** Check your understanding **
**a.** Can you rewrite the paragraph of the comment thread on game pricing below that begins "Even infinite copyright term" more briefly, keeping its main facts?
**b.** Could you write what comes next in the comment thread on game pricing below, picking up after its last sentence?

Given passage: Begin

Oddly, I own a lot of books I refuse to part with. Just weird that way.

Still, current models don't thrill me. I hate Steam. Nothing about GameTap has gotten me to try it. I really liked games.yahoo for a while - but their library really withered.

By Blogger Josh, at 18 September, 2006 10:43  

Responding to rufbo, I guess that either Costikyan thinks the current Gametap monthly fee is way too low, or that the monthly fee is unworkable any other way -- that is, if it were high enough to provide adequate revenue for developers, then no one would pay it.

This seems to ignore similar schemes such as satellite radio and cable tv. [see ASCAP; see Sopranos] I agree with Ruffin that the market could probably find a suitable price point for monthly fees.

My understanding is that Costikyan thinks that logically a game should have a flat price and be worth that forever, because software isn't fruit (meaning it doesn't go bad).

This is superficial. Lots of things drop in price for reasons other than physical decay. New cars at the end of the model year, for example. The second run of movies.

Depreciation is a result of novelty (we like new), but also constant obsolescence. Civ has been used as an example -- one might ask, if Civ were making ongoing income, why develop Civ II at all?

Because if you don't, someone else will. The market doesn't stay still -- new games are developed to eat the market share of old games. Which lowers demand for the old games. Which, I have been told, will encourage lower price.

This ties in to jvm's worry about infinite revenue generation. For as long as I've been alive, "Yesterday" has been copyrighted, and has been bought on successive audio media. And while the copyright holders have made themselves a heap of money, not only are they not at "infinite", but I predict the amount they make from "Yesterday" has shrunk significantly since the 60's.

Even infinite copyright term can't guarantee infinite revenue, because generally there's always more stuff out there, and we're not all that picky about what stuff we consume. "Yesterday" is good, but it's not _so_ good that a significant percentage of kids today feel they _must_ have their own copy (distinct from their parents). If it costs the same, maybe they'll get that Pink song instead...after all, they can always get "Yesterday" some other time...

Given passage: End
Extracted entries: Begin

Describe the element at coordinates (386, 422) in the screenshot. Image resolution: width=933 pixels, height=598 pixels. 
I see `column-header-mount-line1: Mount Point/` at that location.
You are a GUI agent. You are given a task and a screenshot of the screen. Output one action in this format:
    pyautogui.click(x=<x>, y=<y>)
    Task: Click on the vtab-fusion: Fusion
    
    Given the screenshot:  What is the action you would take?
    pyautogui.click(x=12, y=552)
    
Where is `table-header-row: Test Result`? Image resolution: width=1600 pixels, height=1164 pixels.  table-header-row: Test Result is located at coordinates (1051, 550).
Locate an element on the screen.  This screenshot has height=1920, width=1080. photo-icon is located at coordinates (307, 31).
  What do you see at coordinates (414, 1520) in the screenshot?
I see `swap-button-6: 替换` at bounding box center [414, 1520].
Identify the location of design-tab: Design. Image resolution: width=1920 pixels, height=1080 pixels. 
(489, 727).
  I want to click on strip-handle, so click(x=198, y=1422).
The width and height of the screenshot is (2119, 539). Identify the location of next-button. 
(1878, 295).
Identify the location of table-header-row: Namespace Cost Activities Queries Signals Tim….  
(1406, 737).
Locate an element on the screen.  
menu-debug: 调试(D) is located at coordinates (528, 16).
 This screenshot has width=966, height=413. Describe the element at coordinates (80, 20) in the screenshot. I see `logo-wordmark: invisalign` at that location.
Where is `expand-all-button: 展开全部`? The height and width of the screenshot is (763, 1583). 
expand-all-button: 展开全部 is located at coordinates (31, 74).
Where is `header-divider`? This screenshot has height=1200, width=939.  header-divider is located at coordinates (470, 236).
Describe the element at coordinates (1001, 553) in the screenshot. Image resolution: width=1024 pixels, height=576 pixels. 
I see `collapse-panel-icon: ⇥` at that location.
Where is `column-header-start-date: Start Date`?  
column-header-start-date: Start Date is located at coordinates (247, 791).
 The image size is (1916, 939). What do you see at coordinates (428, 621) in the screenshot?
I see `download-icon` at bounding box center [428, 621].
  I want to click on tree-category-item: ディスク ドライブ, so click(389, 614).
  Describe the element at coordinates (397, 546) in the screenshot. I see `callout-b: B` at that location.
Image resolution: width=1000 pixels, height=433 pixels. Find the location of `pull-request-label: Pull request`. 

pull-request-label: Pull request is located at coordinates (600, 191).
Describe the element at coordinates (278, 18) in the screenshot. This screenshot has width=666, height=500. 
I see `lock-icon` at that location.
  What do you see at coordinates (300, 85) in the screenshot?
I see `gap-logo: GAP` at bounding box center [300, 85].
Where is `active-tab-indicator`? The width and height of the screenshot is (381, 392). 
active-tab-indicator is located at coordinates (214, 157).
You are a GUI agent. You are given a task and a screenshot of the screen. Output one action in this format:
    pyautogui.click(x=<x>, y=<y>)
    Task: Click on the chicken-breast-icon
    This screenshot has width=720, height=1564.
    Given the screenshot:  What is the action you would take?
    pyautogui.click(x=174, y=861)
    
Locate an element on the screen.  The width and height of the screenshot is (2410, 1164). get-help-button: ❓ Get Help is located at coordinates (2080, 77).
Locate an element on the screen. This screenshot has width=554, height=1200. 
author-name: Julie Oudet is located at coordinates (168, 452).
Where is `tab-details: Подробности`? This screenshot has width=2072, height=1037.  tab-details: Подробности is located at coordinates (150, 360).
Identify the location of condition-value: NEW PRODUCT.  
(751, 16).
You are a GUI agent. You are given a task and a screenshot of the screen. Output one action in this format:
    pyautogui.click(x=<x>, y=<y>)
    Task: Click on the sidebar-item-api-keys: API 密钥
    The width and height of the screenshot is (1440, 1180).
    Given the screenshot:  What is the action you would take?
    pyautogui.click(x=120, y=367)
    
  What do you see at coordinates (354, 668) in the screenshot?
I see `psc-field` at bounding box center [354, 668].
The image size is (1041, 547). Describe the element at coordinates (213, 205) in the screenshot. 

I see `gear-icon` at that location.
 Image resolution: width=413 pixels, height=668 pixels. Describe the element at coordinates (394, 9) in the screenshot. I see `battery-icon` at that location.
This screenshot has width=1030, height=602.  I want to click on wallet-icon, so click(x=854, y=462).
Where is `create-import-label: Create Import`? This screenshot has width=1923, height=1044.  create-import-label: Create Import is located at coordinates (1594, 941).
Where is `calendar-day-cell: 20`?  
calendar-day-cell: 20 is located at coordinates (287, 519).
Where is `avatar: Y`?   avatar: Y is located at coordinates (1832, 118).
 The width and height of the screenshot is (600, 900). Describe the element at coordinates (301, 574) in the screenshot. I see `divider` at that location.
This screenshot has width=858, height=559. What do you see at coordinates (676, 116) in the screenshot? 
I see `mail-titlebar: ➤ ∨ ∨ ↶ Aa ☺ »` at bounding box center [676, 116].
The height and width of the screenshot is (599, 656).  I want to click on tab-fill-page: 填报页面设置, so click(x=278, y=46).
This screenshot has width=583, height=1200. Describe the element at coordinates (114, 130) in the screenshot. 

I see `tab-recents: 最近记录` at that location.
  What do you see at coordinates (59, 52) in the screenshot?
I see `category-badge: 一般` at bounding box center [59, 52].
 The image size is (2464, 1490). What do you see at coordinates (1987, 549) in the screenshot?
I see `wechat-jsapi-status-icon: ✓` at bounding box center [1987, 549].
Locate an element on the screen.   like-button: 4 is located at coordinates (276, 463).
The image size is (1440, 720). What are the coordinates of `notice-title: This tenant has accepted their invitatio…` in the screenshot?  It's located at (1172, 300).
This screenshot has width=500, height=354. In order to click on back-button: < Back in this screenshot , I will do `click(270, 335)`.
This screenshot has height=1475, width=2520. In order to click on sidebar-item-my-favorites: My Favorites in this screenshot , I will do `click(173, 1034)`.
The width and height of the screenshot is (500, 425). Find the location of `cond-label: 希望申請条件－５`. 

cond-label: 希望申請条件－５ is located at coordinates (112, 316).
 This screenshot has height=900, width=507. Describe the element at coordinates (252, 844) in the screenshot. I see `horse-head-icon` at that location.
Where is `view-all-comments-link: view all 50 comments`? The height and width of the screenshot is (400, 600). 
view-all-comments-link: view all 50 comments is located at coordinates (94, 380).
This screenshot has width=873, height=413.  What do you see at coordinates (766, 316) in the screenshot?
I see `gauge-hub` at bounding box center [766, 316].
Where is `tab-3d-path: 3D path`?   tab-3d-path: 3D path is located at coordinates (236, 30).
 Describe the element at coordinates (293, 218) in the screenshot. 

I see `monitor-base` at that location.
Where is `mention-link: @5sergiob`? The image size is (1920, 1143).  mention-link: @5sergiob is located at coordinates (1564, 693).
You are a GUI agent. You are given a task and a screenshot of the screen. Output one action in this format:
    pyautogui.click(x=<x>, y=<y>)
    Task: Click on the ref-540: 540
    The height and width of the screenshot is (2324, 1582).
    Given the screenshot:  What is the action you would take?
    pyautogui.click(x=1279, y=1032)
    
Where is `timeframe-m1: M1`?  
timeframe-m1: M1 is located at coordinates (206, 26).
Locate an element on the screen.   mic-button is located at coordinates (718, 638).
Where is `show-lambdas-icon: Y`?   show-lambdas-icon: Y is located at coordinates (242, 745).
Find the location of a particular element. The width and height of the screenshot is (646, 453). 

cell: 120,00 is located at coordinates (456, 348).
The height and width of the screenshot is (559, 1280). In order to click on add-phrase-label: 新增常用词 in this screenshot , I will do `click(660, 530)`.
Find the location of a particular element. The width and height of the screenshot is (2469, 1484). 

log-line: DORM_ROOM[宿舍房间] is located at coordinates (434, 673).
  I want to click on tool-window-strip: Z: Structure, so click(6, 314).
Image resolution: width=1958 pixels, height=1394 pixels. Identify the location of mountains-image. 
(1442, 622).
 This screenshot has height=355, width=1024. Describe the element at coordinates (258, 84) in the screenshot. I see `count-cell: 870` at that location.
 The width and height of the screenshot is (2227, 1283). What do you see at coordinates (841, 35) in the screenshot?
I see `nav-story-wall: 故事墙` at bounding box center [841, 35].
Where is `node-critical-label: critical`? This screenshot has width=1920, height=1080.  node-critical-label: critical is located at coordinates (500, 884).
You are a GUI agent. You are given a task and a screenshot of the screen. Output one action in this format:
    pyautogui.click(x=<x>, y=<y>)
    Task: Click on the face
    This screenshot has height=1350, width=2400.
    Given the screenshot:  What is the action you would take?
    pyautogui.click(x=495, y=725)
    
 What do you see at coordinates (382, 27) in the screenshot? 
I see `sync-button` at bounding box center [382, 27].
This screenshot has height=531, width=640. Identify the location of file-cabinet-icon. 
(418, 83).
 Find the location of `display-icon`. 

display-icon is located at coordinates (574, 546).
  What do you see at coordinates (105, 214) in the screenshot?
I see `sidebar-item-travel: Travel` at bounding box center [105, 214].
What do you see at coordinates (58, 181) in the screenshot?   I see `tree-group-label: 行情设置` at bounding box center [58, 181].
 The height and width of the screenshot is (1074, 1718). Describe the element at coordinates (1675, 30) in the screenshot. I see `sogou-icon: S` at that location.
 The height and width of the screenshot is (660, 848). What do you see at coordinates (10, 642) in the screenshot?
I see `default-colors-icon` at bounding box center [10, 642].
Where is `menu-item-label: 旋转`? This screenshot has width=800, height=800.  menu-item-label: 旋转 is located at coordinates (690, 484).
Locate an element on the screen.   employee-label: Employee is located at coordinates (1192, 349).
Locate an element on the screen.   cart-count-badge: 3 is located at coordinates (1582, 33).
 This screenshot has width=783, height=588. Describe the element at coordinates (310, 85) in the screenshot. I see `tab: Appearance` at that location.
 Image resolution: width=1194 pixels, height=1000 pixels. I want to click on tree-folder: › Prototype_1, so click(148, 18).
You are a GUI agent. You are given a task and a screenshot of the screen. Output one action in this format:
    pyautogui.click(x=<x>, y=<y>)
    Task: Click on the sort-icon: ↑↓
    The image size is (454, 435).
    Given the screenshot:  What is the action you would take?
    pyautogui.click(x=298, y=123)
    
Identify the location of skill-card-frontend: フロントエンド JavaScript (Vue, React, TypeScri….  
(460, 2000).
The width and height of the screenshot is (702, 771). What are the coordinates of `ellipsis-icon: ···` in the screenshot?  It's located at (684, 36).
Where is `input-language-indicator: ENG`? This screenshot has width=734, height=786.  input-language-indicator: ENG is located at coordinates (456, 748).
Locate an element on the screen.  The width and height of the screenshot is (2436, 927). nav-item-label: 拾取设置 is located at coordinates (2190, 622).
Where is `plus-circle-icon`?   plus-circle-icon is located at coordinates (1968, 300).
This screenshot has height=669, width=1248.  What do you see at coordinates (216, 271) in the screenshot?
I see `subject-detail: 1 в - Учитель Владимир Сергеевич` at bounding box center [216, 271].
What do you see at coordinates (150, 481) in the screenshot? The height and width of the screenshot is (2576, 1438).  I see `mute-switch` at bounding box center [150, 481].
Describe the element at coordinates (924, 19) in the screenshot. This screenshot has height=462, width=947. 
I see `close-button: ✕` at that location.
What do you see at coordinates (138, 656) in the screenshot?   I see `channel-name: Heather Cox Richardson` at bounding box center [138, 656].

Extracted entries: End

** Outputs in order **
**a.** An unlimited copyright term still can't ensure unlimited revenue, because there is always more material available and people aren't very picky about what they consume. "Yesterday" is good, but not so good that many kids today feel they must own their own copy apart from their parents'. At the same price they may choose a Pink song instead, since they can always get "Yesterday" later.

**b.**
Don't get me wrong, I hate me the ridiculous copyright term. Insofar as a copyright encourages creation, it's good; but the longer it is, the more it restrains the distribution of and access to those creations, and that's bad.

But I don't think either an infinite copyright term or GameTap is necessarily going to destroy civilization.

By Blogger Bob, at 18 September, 2006 17:06  

I always felt that a lot of the problems in the U.S. come from the fact that corporations have too many of the rights of an individual. If corporations weren't able to hold a copyright, there would not be copyrights of 70+ years, or even more extensions to the copyright term every time certain media outlets' earlier IP is about to go into the pulic domain.

At some point, you have to admit that "Yesterday" no longer belongs to the Beatles, and especially not to the current copyright holder. At some point, "Yesterday" belongs to the world. It is part of our history, woven into the very fabric of our culture, and the idea that we will forever have to pay to know it is morally repugnant.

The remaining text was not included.